I think for doctors to make a comment that it probably will not be a difficult journey, is a false statement. They don't know our bodies, and neither do we. I wonder if they had to take chemo, how their body would respond?

Keep strong, and lean on your faith.

Regards,

Cindy

You can use your own hair, to get a wig made if you want. Locks of Love takes donations of hair, but I do not know if you have one where you live.

Cindy

Hi Hope:

The metallic taste is probably from the Cytoxan. I was on this when I went through my cancer treatments. I ate with plastic picnic silverware, instead of the metal. I drink out of plastic as well. This helped with the metallic taste. I also had burning in my vaginal area as they infused the drug, but it did go away a few hours later, but then next chemo it would come back again. Stay positive, and remember this is only for a short season of your life.

I hope this helps.

Cindy

So ever since my first chemo I have had lots of pain where my lump is in my breast, hurt to touch, was red and even hurt when I did nothing...I would have to ice it or use heat packs.....had to wear sports bras since reg bras hurt too much...

Well yesterday morning I woke up and it doesn't hurt anymore! whoo hoo!! and the lump actually feels a tiny bit smaller to me!
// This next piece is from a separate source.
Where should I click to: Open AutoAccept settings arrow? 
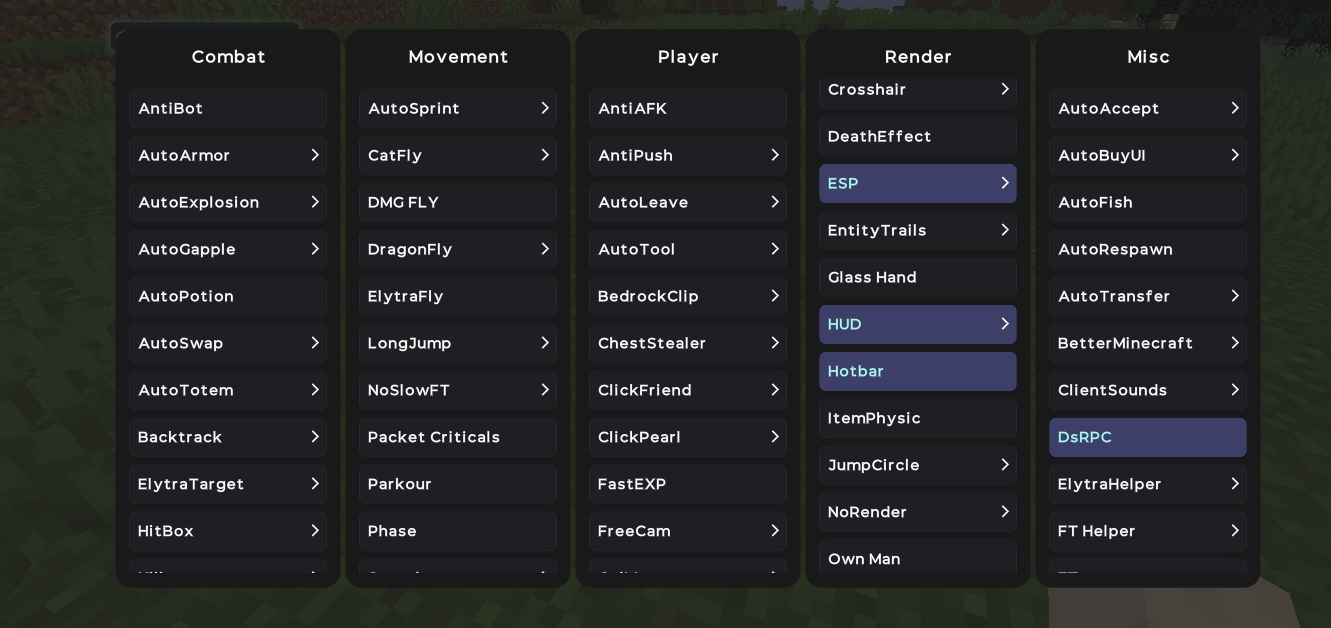pos(1235,108)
I really hope the pain was the chemo doing its job and shrinking it!!

Is this possible??

Becky

Yes, Pamela: The steroids they give you will make you hungry for about a week, and then when they wear off you have no appetite. You just have to force food down. This is no fun. I also took a immunity build drink during my cancer treatments, and I was able to receive all my treatments. It was called Hyper Immune Egg Protein (I 26). A friend was gracious to me and bought this for me. It really did help. I had to stay away from spicy and tomato based foods, and eat really bland during this time.

Keep positive.

Cindy

Hi:

I am so sorry for the side effects you are experiencing. That Neulasta did a number on me, and I did not find that the Claritin/Advil helped either. I basically just had to ride out the storm for about a week. I was told to take my Claritin one hour before my injection of Neulasta, and then I took it every day for about a week. This was back in 2014, when it was only given by injection.

This bone pain is horrendous, but it means that the medicine is working. It almost knocked me to the floor with the hip pain. It was tough, but God was my strength.

Cindy

Hi Dianarose,

What do you mean by testing it out the chemo to see if it works? I am only familiar with neoadjuvant chemo that you get before tumor removal.

Once you had surgery, are you saying they can test the chemo on the tumor

SleeplessinCO - I hope your second round went well.

I can certainly say, I feel much better after my second round compared to my first round. I'm so glad about that. I finished up about seven hours ago. I have the injector on my tummy. It will go off tomorrow afternoon.

Tonight I'm sitting here sweating. Is that normal? I didn't experience it before.